Table 2. Transformation between bipolar and binary representations.

Binary	Bipolar	Transformation
$s\in \{0,1\}$	$\overline{s}\in \{-1,1\}$	$\overline{s}=2s-1$
$\mathit{y}=\mathbf{G}\mathit{s}+\mathit{\eta }$	$\overline{\mathit{y}}=\left(2\mathbf{G}\right)\overline{\mathit{s}}+\mathit{\eta }$	$\overline{\mathit{y}}=\mathit{y}+\mathbf{G}\mathit{1}$
$\underset{\mathit{x}}{min}\parallel \mathit{y}-\mathit{Gs}\parallel$	$\underset{\overline{\mathit{s}}}{min}\parallel \overline{\mathit{y}}-\left(\mathbf{2}\mathbf{G}\right)\overline{\mathit{s}}\parallel$
s.t   $\mathit{s}\in {\{0,1\}}^N$	s.t   $\overline{\mathit{s}}\in {\{-1,1\}}^N$

.

For simplicity, we assume, as in [38], a simple thresholding approach, where an SU detects a source if

$${\mathrm{G}}_{i\nu }\ge {\mathrm{G}}_0$$

(4)

where ${\mathrm{G}}_0$ depends on the sensitivity of an SU’s receiver and its minimum received energy. We then assume that all ${\mathrm{G}}_{i\nu }$ that do not satisfy this inequality vanish. We then neglect all other interferences since they are weak.

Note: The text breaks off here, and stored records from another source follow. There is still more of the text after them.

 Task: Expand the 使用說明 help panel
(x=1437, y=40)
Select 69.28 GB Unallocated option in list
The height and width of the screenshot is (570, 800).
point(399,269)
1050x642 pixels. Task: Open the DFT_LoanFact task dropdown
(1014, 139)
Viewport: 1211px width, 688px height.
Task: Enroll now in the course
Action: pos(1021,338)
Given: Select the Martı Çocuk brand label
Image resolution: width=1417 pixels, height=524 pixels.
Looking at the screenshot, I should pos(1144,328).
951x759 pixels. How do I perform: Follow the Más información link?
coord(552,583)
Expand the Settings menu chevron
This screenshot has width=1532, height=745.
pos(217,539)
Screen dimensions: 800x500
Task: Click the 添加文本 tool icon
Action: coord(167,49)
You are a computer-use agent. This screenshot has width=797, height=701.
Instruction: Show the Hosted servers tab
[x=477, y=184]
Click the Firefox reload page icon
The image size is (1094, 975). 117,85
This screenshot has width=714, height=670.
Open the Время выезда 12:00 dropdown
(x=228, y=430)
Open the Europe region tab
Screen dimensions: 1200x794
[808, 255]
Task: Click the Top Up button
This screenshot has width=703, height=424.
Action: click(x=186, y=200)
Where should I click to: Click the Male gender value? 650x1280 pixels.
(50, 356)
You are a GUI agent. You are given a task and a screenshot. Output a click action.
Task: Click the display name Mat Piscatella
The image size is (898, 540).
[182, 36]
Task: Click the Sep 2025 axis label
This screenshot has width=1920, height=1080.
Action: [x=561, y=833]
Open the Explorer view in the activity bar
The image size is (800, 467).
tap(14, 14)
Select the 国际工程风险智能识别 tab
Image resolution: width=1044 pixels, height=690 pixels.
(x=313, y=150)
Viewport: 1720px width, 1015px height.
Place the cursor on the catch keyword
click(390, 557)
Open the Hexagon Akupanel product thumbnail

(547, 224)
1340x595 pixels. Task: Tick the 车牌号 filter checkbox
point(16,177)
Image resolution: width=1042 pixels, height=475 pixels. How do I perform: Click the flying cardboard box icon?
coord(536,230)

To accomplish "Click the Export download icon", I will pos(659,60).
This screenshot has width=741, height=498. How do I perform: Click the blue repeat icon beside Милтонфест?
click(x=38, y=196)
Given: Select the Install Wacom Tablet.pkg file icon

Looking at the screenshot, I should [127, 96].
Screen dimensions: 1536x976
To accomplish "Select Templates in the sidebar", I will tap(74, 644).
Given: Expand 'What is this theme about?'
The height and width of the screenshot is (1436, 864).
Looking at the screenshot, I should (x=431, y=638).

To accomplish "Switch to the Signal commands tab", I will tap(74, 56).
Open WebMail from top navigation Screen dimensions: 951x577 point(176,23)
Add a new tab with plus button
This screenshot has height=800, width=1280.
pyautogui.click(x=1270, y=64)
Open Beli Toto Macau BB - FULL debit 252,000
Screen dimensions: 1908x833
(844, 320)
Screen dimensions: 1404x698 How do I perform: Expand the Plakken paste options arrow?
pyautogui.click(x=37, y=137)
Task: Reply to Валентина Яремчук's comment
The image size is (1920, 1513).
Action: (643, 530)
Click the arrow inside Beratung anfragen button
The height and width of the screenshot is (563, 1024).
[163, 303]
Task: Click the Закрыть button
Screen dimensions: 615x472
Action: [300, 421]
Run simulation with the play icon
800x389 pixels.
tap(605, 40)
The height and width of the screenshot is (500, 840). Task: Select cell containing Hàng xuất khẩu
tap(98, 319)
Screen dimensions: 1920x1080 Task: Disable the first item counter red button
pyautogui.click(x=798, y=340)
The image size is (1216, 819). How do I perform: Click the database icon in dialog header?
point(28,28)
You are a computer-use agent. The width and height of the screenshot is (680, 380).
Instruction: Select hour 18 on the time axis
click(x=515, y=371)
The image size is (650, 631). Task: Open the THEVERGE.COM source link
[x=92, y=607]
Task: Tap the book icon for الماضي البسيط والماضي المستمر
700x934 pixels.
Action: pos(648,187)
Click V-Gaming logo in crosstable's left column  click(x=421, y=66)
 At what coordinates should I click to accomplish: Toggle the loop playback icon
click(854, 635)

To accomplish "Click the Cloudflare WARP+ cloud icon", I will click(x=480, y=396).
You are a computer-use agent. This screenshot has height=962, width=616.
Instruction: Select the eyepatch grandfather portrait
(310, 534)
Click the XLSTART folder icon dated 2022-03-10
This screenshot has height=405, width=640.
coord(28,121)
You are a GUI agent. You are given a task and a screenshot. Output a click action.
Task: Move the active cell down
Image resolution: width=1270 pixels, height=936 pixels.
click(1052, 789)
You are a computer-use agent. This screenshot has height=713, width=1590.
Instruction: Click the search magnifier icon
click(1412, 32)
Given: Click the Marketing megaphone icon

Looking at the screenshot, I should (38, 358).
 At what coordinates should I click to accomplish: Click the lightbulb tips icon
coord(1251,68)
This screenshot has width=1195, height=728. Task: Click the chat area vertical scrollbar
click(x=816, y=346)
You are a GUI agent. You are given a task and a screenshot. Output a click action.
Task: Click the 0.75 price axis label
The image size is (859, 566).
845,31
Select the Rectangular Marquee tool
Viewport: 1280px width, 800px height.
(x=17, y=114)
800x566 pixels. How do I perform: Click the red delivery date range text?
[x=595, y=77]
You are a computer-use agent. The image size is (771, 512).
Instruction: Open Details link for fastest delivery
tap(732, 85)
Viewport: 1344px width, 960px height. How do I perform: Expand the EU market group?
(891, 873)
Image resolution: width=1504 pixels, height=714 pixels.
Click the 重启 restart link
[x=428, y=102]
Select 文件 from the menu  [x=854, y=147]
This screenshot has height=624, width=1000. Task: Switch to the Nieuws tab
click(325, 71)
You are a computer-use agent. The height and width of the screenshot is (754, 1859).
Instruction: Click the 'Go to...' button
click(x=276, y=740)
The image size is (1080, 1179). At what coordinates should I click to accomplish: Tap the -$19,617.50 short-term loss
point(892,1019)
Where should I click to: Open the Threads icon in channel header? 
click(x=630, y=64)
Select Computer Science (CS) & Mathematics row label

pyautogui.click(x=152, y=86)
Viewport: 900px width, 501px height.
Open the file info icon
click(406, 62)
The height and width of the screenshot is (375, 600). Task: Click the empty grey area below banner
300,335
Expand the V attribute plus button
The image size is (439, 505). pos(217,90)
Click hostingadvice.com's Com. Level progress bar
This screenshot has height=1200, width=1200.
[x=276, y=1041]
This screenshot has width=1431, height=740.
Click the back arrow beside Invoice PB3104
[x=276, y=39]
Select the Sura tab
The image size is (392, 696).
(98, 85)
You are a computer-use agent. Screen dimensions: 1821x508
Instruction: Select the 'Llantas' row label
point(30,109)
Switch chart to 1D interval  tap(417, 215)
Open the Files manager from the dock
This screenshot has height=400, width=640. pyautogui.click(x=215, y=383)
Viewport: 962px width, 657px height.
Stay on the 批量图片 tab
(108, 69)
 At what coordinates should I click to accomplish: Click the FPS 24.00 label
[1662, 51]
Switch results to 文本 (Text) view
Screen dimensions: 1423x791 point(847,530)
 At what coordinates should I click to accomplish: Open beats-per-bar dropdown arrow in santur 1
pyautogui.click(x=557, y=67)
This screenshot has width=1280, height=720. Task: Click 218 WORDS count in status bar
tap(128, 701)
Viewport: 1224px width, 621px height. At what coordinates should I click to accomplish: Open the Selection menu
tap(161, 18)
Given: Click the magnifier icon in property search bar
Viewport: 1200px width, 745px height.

Thus, we can calculate the distribution of the number of SUs connected to a source and, correspondingly, the distribution of the number of sources connected to a single SU. Starting with the former case, we first note that due to the independence of the positions of the SUs, the probability ${\mathbb{P}}_k$ of k SUs connected to a given source follows the Poisson distribution, i.e.,

$$\begin{array}{c}\hfill {\mathbb{P}}_k=\frac{R^k}{k!}exp\left[-R\right]\end{array}$$

(5)

where $R=n_s{\mathcal{A}}_{\mathrm{eff}}$, and ${\mathcal{A}}_{\mathrm{eff}}$ is the effective area where the SU is connected to a source in the presence of fading and shadowing, i.e., when $\mathrm{G}>{\mathrm{G}}_0$, which is given by

$$\begin{array}{cc}\hfill {\mathcal{A}}_{\mathrm{eff}}& =\underset{0}{\overset{+\infty }{\int }}\mathrm{d}r2\pi r\underset{-\infty }{\overset{+\infty }{\int }}\frac{\mathrm{d}t}{\sqrt{2\pi }}exp\left[-\frac{t^2}{2}\right]\times \underset{0}{\overset{+\infty }{\int }}\mathrm{d}xexp[-x]\Theta \left(\frac{pxexp\left[\sigma t\right]}{r^{\gamma }}-{\mathrm{G}}_0\right)\hfill \\ \hfill & =\pi {\left(\frac{p}{{\mathrm{G}}_0}\right)}^{\frac{2}{\gamma }}\Gamma \left(\frac{2}{\gamma }+1\right)exp\left[\left(\frac{2}{\gamma }-1\right)\frac{{\sigma }^2}{\gamma }\right]\hfill \end{array}$$

(6)

where $\Gamma (·)$ is the Euler $\Gamma$-function and $\Theta (·)$ is the step function. Similarly, the number of sources connected to a given SU follows the Poisson distribution, with the parameter $T=n_t{\mathcal{A}}_{\mathrm{eff}}$.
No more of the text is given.